Lipscomb further claims that the foregoing ambiguity must be construed strictly against the government. State v. Andrews, 707 P.2d 900, 907 (Alaska App. 1985), aff'd 723 P.2d 85 (Alaska 1986). He contends that we should construe the statute to mean that he was on parole and not probation at the time of his violation. Lipscomb concludes that, since he was not on probation, Judge Gonzalez could not have revoked his probation and imposed the five-year portion of Lipscomb's sentence that had previously been suspended.

The state contends that, considering the legislative history of the statute, it is clear that the legislature intended AS 33.20.040 to apply to all prisoners released on or after September 13, 1987. The state cites De Nardo v. State, 819 P.2d 903, 907 (Alaska App. 1991), where we stated that the rule of strict construction of criminal statutes "comes into play only when, after employing normal methods of statutory construction, the legislature's intent cannot be ascertained or remains ambiguous." See also State v. Jones, 750 P.2d 828, 831 (Alaska App. 1988) and Belarde v. Anchorage, 634 P.2d 567, 568 (Alaska App. 1981) (although criminal statutes are generally construed strictly, they should nevertheless be given a reasonable or common sense construction, consistent with the objectives of the legislature). The state also points out that its interpretation of the statute, allowing prisoners to serve their probation and parole concurrently rather than consecutively, would favor most prisoners by reducing the amount of time that a prisoner is subject to supervision.

The legislation establishing the effective date of AS 33.20.040 is ambiguous on its face. We question whether the legislative history is sufficiently clear to have given Lipscomb adequate due process notice that he was on probation. Under the circumstances, we are reluctant to construe the statute in a way that would result in actual prejudice to Lipscomb. We accordingly conclude that the court could not have revoked Lipscomb's probation under AS 33.20.040.

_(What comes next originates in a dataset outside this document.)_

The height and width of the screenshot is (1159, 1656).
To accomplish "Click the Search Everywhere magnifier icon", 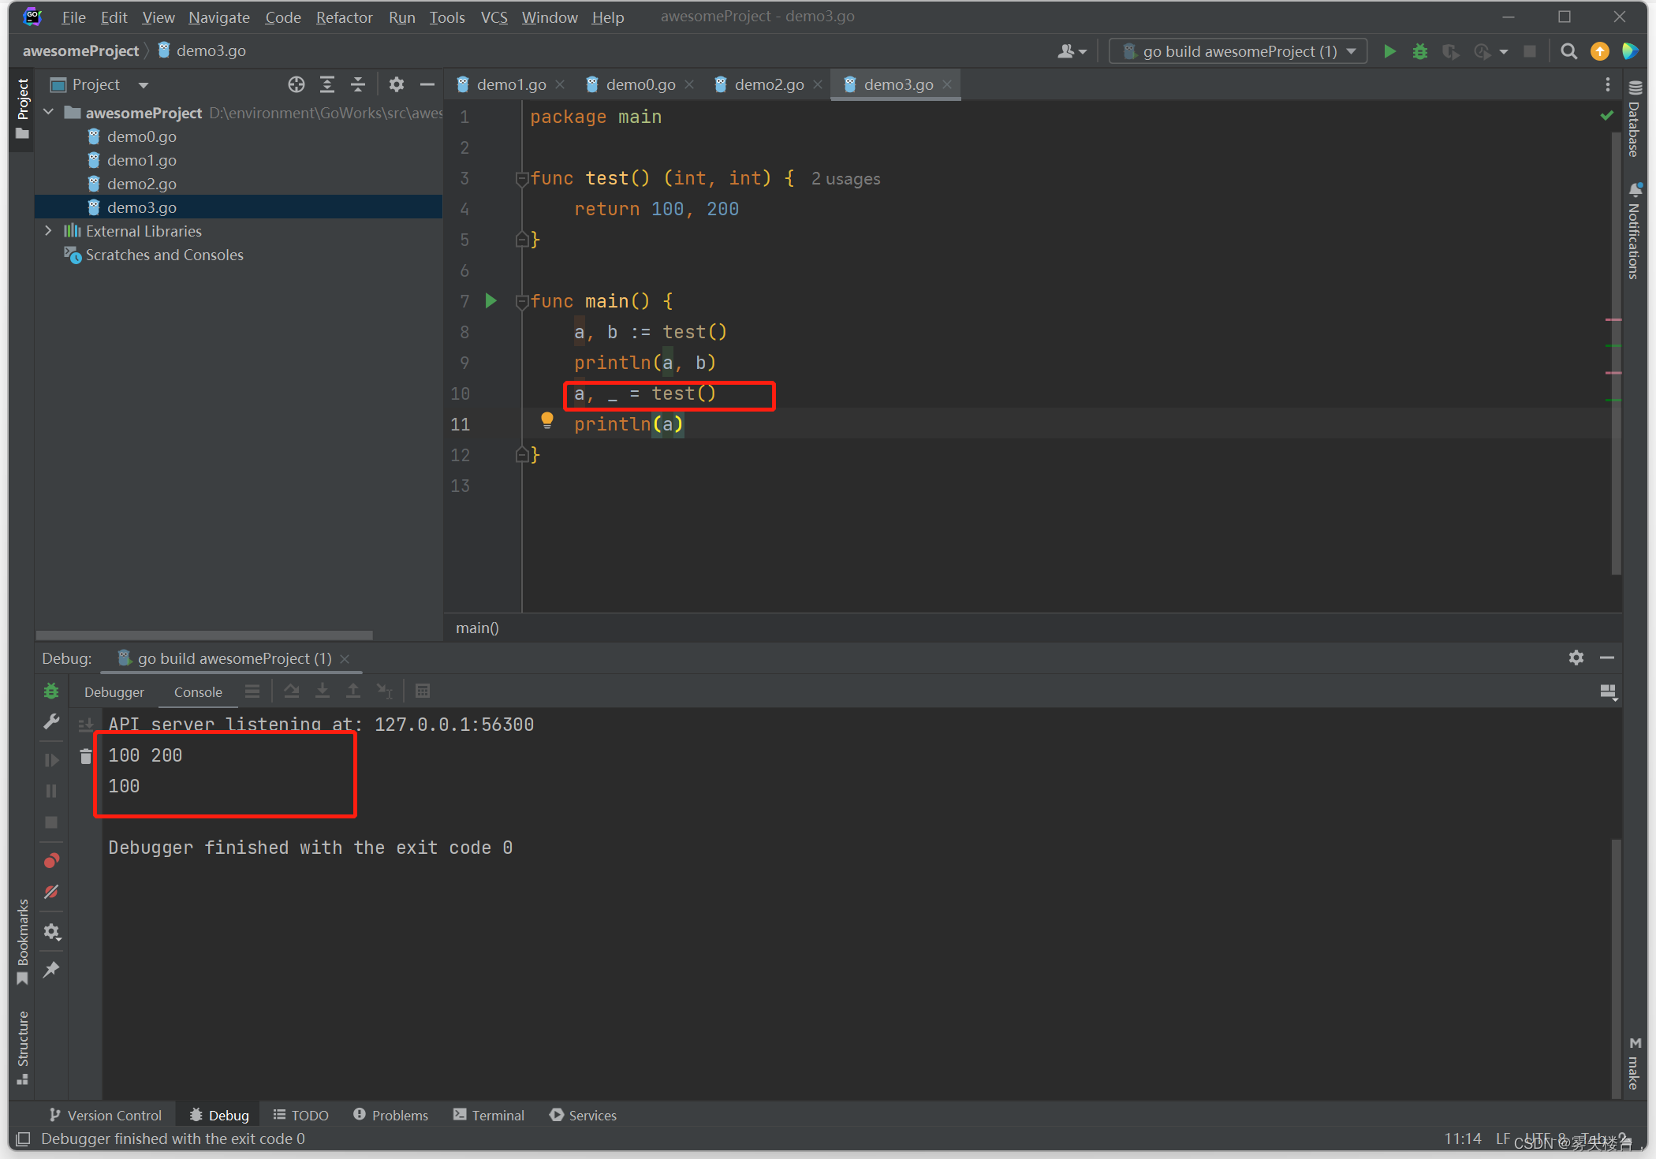I will (1569, 51).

Despite the ambiguity in the statutory language, we think that the most plausible intent of the statute is to require concurrent probation and parole for all persons released after its effective date. We also agree with the state that this interpretation tends to favor prisoners in a vast majority of cases. Accordingly, we adopt the state's interpretation of AS 33.20.040 prospectively from the date of this decision. This opinion should clarify the ambiguity by providing notice that the statute applies to all prisoners who are released from incarceration on or after September 13, 1987. By deciding the case in this manner, we carry out what appears to be the intent of the legislature without any unfairness to Lipscomb.

REVERSED and REMANDED.


Summaries of

Lipscomb v. State

Court of Appeals of Alaska
Feb 25, 1994
869 P.2d 166 (Alaska Ct. App. 1994)
Case details for

Lipscomb v. State

Case Details

Full title:RONALD LIPSCOMB, APPELLANT, v. STATE OF ALASKA, APPELLEE

Court:Court of Appeals of Alaska

Date published: Feb 25, 1994

Citations

869 P.2d 166 (Alaska Ct. App. 1994)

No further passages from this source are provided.